Here, we highlight the significance of mitochondria! DAMPs and discuss their contribution to inflammation and development of human pathologies.”
“Schizophrenia see more is thought to arise in part from abnormal gray matter (GM), which are partly shared by the relatives
of the probands. DISC1 is one of the most promising susceptibility genes of schizophrenia and a SNP rs821597 (A) in the gene was associated with schizophrenia in Han Chinese population. In this study, 61 healthy controls and 72 with schizophrenic patients were genotyped at rs821597, and underwent T1-weighted MRI for the density of GM. The results showed that the risk allele (A) carriers had higher GM density in regional left parahippocampal gyrus and right orbitofrontal cortex in schizophrenic patients, but had reduced GM density of these brain regions in healthy controls. The DISC1 variant rs821597 may confer risk for schizophrenia by its effects on the regional GM in left parahippocampal gyrus and right orbitofrontal cortex
with other risk factors for schizophrenia. (c) 2012 Elsevier Ireland Ltd. All rights reserved.”

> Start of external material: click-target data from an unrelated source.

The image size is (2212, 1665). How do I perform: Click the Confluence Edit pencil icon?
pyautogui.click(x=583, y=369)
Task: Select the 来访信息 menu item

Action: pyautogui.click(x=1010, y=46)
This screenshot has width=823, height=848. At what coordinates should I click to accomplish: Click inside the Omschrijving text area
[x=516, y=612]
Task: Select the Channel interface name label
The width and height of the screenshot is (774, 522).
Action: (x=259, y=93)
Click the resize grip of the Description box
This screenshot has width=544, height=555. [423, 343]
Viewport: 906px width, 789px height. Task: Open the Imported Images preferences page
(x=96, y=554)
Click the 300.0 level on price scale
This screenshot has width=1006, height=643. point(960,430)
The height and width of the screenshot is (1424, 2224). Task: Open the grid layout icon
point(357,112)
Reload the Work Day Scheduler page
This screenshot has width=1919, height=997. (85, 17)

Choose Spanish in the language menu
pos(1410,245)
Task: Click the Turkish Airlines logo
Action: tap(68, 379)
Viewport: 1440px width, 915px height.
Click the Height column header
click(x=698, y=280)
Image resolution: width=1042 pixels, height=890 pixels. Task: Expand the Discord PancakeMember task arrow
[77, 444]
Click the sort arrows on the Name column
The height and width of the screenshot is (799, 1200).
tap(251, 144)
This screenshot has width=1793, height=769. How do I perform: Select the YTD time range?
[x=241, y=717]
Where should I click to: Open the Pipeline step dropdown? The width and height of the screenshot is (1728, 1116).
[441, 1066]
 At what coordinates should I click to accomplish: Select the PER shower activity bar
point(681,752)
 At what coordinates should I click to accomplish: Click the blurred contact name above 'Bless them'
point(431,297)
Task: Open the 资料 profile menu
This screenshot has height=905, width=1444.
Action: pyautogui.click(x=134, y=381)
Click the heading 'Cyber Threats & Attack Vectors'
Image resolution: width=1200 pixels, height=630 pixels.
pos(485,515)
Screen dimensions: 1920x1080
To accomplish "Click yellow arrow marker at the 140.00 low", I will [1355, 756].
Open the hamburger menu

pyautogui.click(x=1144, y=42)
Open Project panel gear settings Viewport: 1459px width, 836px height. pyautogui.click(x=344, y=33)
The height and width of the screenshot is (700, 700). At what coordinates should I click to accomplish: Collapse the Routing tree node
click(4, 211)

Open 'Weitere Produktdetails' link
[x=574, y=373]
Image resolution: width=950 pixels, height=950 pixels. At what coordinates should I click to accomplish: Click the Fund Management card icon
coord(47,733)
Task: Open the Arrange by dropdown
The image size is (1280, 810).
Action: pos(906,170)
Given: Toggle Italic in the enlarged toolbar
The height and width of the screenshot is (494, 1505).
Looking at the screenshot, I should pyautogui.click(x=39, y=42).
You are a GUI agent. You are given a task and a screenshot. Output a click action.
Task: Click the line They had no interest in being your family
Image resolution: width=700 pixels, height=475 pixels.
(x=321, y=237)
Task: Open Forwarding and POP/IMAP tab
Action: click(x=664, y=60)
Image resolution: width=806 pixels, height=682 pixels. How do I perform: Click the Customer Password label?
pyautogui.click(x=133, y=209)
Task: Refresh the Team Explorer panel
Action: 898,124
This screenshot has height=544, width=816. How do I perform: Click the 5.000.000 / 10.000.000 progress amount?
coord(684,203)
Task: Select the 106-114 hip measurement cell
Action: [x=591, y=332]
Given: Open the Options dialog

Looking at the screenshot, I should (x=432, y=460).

“Purpose: Comorbidity assessment is essential to triage of care for men with prostate cancer. We identified long-term risks of other cause mortality associated with comorbidities in the Charlson index and applied these to the creation of a prostate cancer specific comorbidity index.
Materials and Methods: We sampled DNA Damage inhibitor 1,598 cases of prostate cancer diagnosed in 1997 to 2004 at the Greater Los Angeles and Long Beach Veterans Affairs Medical Centers. We used Cox proportional hazards modeling to Org 27569 determine the risks of other cause mortality associated with comorbidities and used these hazard ratios to re-weight the Charlson index. We then compared the ability of each index to predict other cause mortality.
Results: Cox modeling showed that moderate to severe liver disease, metastatic solid tumor, lymphoma and leukemia carried the highest risk (HR greater than 5) for other cause mortality, followed by moderate to severe chronic obstructive pulmonary disease, moderate to severe renal disease, dementia, hemiplegia and
congestive heart failure (HR 2.5 to less than 3.5). The revised and original Charlson indices performed similarly in predicting other cause mortality across all patients (c-index 0.816 vs 0.802). However, in survival analysis our revised index identified 137 men with a greater than 90% probability of other cause mortality within 10 years while the original Charlson identified only 51. In multivariate modeling the odds of 5-year other cause mortality for men with original Charlson scores 1, 2, 3 and 4+ were 2.9, 6.0, 9.2 and 29.8, respectively, compared with 3.9, 6.2, 12.8 and 84.2 for the revised index.
Conclusions: Re-weighting the Charlson index allowed for more accurate identification of men at highest risk for other cause mortality.